Understanding the role of demographic diversity on dynamics and structure of food webs Grant uri icon


  • How does the diversity of animals affect the properties of the systems in which they interact (food webs)? This is a fundamental question in ecology. The answer to this question is urgently needed as we are currently rapidly losing the diversity in the natural systems due to changes in environmental conditions. Despite this urgency, our understanding of the relationships among the diversity, how organisms interact with each other in the system (structure), and how the structure changes over time is still limited. Earlier studies argued that the diversity should increase the stability of communities. Contrary to this prediction, a mathematical model in a later study suggested that the diversity should reduce the stability. Since these earlier works, numerous observational and modelling work has been conducted.

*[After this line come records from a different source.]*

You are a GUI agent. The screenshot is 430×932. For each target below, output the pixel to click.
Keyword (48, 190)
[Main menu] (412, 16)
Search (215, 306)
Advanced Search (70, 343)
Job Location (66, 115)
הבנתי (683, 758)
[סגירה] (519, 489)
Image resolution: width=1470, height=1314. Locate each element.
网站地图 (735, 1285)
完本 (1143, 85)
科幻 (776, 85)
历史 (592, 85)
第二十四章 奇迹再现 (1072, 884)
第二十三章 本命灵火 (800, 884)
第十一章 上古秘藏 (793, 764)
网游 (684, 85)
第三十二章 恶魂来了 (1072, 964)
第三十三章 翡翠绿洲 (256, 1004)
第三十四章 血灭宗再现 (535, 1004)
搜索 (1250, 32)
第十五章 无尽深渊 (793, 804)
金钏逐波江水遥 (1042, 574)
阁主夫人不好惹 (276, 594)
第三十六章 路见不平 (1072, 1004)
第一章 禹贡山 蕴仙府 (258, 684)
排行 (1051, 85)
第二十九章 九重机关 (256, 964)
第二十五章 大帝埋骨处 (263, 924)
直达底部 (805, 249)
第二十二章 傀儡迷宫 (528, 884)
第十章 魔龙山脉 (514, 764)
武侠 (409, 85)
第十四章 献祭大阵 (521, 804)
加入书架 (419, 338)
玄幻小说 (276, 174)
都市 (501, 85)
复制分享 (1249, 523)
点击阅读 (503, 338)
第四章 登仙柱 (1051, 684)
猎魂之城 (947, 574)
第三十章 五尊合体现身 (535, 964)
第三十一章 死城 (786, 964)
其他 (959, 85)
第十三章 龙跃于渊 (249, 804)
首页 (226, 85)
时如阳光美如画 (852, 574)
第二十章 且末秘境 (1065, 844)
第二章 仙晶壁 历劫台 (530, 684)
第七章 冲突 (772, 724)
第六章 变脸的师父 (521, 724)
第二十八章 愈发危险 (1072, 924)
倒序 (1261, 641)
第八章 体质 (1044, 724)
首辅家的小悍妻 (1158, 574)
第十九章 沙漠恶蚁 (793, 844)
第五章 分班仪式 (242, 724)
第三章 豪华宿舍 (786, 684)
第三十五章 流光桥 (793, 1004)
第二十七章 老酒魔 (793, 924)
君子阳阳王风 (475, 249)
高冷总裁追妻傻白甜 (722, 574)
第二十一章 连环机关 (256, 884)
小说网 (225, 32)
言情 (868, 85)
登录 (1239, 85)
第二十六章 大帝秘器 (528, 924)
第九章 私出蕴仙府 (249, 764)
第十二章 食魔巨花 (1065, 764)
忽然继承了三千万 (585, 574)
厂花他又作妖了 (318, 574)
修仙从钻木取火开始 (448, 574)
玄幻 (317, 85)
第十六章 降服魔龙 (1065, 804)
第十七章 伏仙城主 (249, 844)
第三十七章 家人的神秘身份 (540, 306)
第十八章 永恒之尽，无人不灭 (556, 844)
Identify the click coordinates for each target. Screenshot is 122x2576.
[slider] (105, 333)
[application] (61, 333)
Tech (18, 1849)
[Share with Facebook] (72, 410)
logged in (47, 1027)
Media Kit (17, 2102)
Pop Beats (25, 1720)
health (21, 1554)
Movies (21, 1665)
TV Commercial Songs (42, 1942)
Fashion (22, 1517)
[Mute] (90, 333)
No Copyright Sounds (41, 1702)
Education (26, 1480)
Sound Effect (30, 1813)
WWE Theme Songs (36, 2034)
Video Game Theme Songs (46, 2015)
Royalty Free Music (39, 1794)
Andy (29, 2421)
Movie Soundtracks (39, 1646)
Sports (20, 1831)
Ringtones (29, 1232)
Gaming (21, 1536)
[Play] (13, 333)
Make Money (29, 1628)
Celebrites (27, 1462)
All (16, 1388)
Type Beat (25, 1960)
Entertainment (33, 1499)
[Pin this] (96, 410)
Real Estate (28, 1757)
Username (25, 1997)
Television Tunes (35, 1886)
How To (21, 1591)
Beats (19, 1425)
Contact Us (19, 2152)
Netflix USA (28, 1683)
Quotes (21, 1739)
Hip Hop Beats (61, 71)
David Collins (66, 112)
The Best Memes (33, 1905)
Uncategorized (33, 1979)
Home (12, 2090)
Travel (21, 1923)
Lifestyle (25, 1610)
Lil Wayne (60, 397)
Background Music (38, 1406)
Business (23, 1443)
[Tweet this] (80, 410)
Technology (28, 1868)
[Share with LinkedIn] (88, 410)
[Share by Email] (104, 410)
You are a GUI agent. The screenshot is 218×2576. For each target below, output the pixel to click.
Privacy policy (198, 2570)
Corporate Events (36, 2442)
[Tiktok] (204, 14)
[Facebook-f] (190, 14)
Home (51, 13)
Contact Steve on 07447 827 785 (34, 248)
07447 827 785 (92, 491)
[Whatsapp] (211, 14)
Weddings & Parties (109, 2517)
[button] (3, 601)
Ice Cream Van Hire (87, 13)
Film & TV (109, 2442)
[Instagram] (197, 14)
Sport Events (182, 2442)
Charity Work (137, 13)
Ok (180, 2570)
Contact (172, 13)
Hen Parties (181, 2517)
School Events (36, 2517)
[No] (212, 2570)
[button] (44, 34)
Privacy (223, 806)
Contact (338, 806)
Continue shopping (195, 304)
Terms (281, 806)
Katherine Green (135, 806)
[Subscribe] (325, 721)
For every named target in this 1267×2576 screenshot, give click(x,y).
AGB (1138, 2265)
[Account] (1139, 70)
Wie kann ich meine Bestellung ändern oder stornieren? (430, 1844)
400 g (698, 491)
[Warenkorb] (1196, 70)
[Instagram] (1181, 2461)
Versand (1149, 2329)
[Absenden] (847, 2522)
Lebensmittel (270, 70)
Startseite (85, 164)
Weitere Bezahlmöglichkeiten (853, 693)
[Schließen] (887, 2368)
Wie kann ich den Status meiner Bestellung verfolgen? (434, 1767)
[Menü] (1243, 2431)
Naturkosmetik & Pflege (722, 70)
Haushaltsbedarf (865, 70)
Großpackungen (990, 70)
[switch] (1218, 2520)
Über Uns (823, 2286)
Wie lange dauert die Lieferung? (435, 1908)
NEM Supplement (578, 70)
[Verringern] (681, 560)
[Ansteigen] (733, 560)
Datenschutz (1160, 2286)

However, no clear consensus has been reached on this topic to date.The main objective of this study is to re-evaluate existing concepts in community dynamics using a mathematical model that incorporates more realistic species interactions and complexity in how populations regulate themselves. The results will be compared with observed food webs, which will include wildlife and fish populations in Texas and other parts of the US. The food web model will also be coupled with an economic model to understand the feedback between human behavior and natural systems. The final product of the proposed project will be a guideline for the conservation and management of animal populations incorporating feeding and other interactions.Through this project, PI will attempt to improve the way natural animal populations are managed in Texas and the other parts of the U.S. by improving the understanding of the role of diversity on the resilience of ecological systems. The outcome of the research is also expected to help fish and wildlife managers to implement ecosystem-based management, thereby, improving the productivity of exploited populations as well as the sustainability of threatened species.